[Saved entries]
+ + +

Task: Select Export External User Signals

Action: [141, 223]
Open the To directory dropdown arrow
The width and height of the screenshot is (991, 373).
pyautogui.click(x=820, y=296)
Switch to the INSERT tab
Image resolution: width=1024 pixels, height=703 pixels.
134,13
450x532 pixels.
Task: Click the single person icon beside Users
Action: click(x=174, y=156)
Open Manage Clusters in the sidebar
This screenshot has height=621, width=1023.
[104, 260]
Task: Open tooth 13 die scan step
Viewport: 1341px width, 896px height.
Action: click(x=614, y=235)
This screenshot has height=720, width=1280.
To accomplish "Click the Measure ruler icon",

+ + +

Work to be completed: Write out again every entry above, exactly as given.

Response to the exercise:
Task: Select Export External User Signals

Action: [141, 223]
Open the To directory dropdown arrow
The width and height of the screenshot is (991, 373).
pyautogui.click(x=820, y=296)
Switch to the INSERT tab
Image resolution: width=1024 pixels, height=703 pixels.
134,13
450x532 pixels.
Task: Click the single person icon beside Users
Action: click(x=174, y=156)
Open Manage Clusters in the sidebar
This screenshot has height=621, width=1023.
[104, 260]
Task: Open tooth 13 die scan step
Viewport: 1341px width, 896px height.
Action: click(x=614, y=235)
This screenshot has height=720, width=1280.
To accomplish "Click the Measure ruler icon",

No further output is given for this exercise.